- _STATED TASK_: Copy out everything from the start of the items down to the line containing "Action: coord(33,13)", including that line, and leave the pictures out.

- _RECORDS TO USE_:
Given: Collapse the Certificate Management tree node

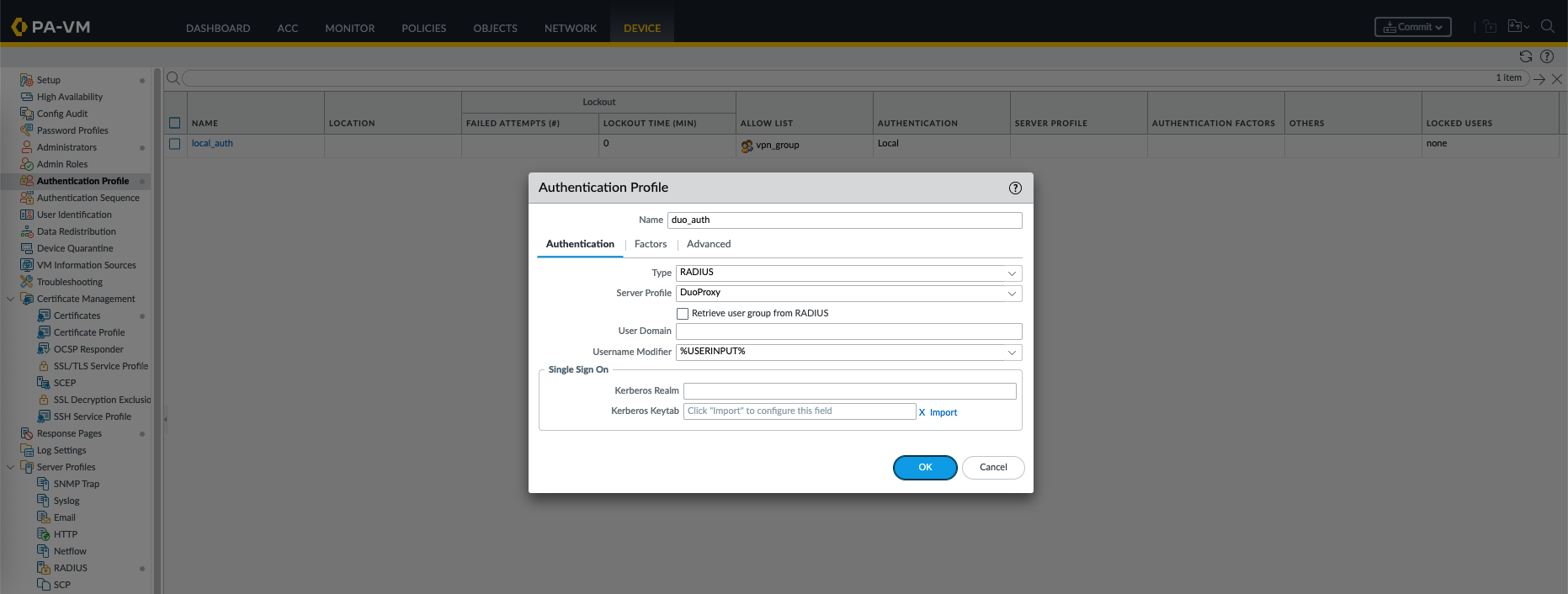Looking at the screenshot, I should pos(11,299).
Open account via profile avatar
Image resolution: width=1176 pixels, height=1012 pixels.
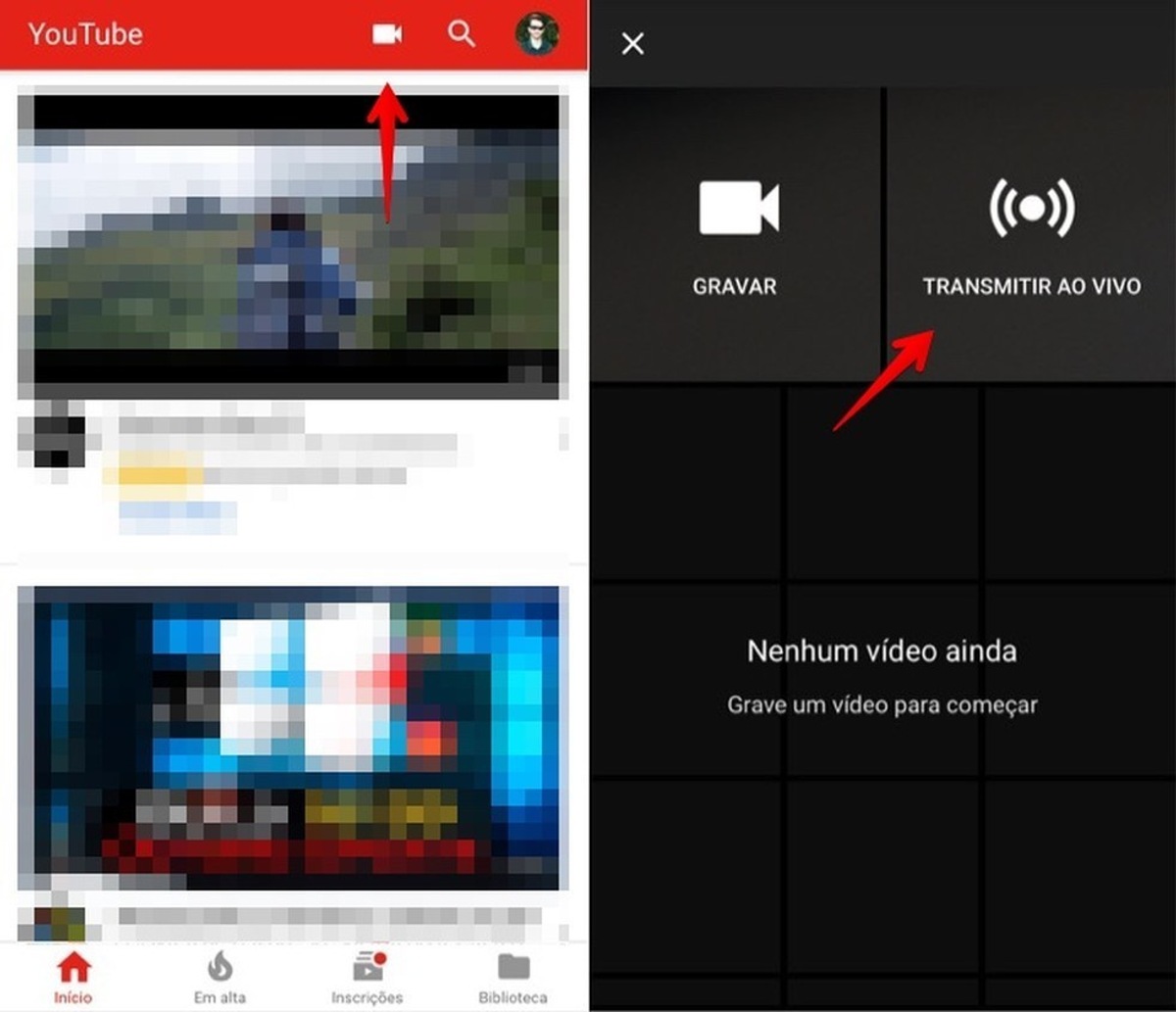537,34
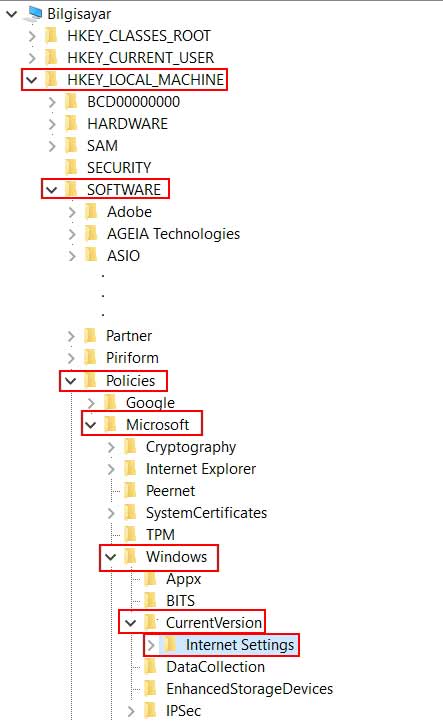Screen dimensions: 443x723
Task: Click the Bilgisayar computer icon
Action: coord(33,13)
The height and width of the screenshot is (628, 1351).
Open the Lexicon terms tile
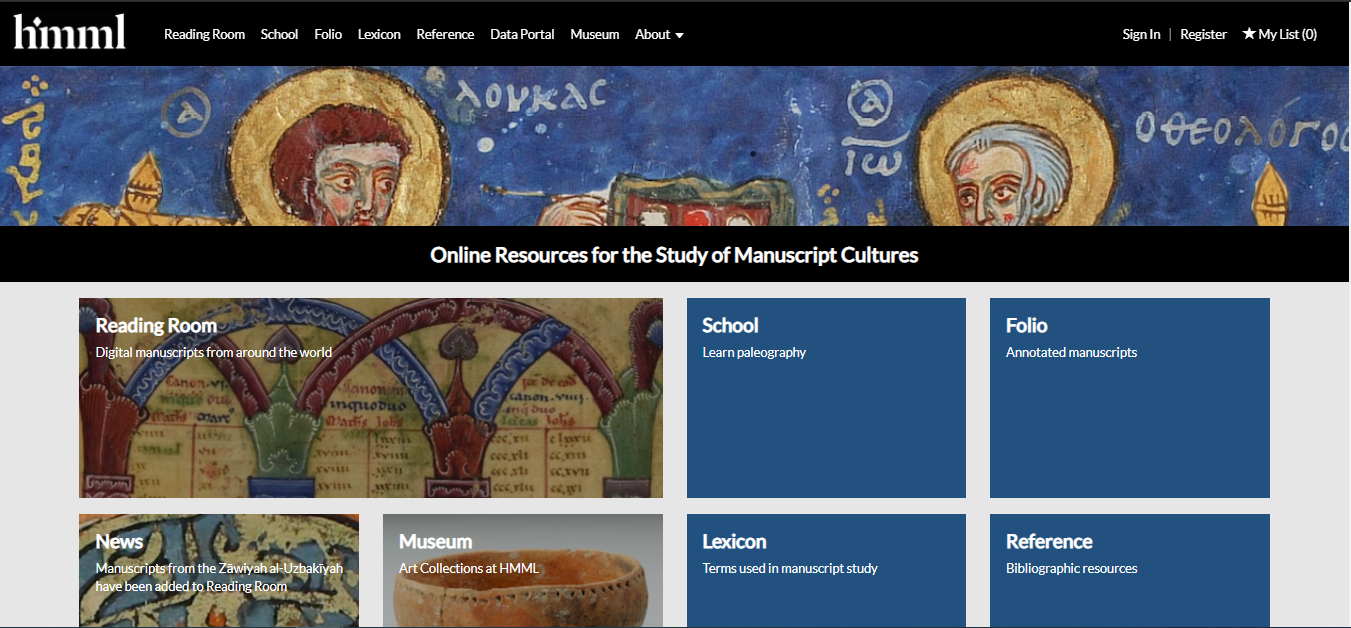point(826,571)
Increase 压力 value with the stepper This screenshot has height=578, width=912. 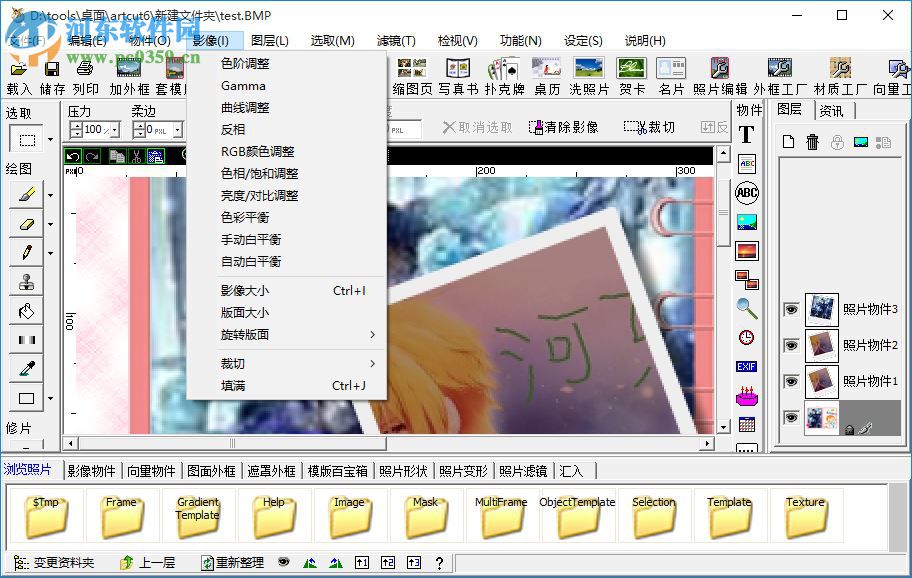(x=77, y=124)
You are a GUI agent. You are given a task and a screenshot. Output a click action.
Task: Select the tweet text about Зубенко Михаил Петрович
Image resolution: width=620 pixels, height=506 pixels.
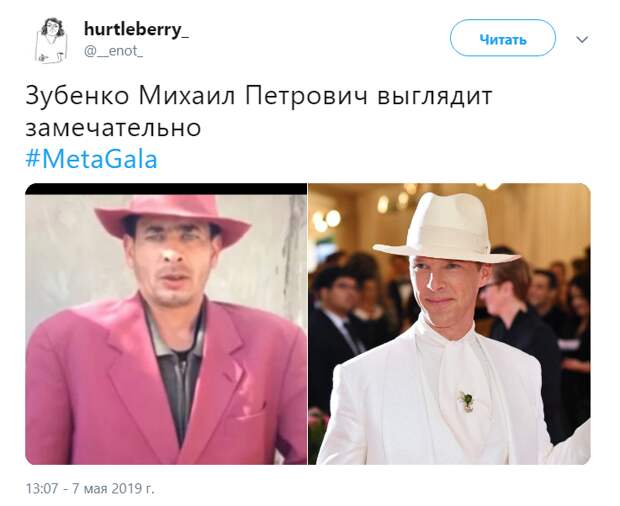(259, 112)
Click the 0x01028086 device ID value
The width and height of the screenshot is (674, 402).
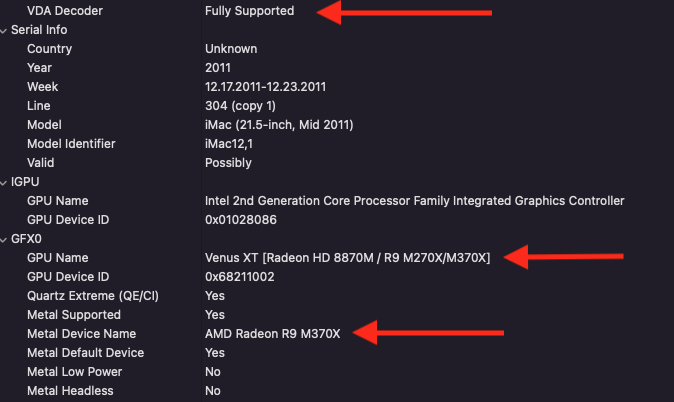(x=241, y=220)
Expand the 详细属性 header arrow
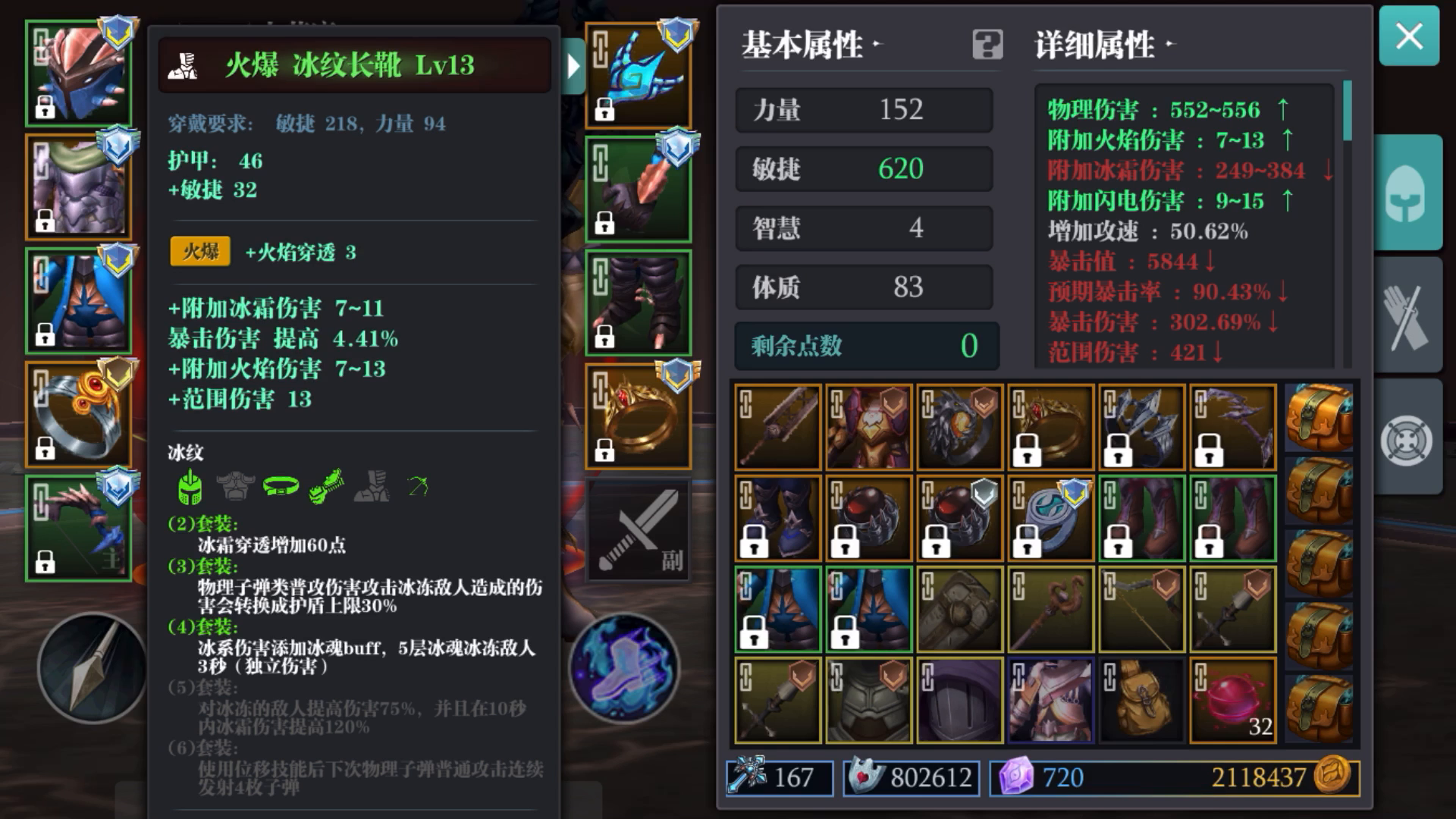This screenshot has height=819, width=1456. (x=1170, y=45)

- _REPLY TO THE TASK_:
Given: Collapse the Certificate Management tree node

Looking at the screenshot, I should pos(11,299).
Open account via profile avatar
Image resolution: width=1176 pixels, height=1012 pixels.
537,34
Screen dimensions: 443x723
Task: Click the Bilgisayar computer icon
Action: coord(33,13)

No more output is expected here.